The mean (±SD) FE(NO) level in the OSAS group (27.2 ± 18 ppb) was higher than in the healthy non-OSAS group (p = 0.006). The mean CA(NO) level was 1.65 ± 0.90 ppb, lower than in the non-OSAS group (p = 0.001). A significant correlation was found between FE(NO) and CA(NO) levels and the apnea-hypopnea index (AHI) in the OSAS group (r = 0.8, p < 0.05; r = -0.9, p = 0.01, respectively). FE(NO) levels decreased and CA(NO) levels increased significantly after CPAP treatment.

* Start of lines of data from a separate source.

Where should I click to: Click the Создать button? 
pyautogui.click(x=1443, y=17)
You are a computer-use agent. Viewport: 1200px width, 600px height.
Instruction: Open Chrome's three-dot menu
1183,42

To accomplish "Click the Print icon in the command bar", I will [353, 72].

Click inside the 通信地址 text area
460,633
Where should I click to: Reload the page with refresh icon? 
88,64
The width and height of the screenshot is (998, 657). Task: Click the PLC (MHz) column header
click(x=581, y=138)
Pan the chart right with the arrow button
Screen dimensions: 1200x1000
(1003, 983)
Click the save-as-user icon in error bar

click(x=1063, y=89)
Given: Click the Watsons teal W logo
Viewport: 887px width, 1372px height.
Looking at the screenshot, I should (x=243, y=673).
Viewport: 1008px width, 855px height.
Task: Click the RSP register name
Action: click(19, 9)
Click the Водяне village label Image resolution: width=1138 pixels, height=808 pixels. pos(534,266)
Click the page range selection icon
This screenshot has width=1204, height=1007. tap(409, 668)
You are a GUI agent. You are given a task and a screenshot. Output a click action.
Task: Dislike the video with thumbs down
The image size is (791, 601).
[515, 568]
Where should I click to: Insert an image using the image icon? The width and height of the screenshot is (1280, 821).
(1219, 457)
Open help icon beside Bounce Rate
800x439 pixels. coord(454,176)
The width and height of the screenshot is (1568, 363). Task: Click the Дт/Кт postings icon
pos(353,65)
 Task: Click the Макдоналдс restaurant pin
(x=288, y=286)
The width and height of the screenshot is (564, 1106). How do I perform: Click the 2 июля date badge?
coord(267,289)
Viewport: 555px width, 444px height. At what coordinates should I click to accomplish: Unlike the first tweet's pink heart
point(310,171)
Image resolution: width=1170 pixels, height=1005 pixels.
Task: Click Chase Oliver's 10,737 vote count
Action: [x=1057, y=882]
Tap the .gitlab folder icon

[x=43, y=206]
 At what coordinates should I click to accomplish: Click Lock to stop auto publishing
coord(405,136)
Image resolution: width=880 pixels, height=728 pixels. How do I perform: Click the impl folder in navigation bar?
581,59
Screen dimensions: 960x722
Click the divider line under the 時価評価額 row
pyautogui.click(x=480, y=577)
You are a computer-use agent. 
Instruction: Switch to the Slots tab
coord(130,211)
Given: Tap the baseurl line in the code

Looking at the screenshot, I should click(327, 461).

Severe OSAS patients have higher FE(NO) and lower CA(NO) levels and these are restored to normal after CPAP treatment, reflecting the correction of local upper airway inflammation and endothelial dysfunction present in OSAS patients. Exhaled breath techniques can be useful to identify airway inflammation and endothelial dysfunction in severe OSAS patients.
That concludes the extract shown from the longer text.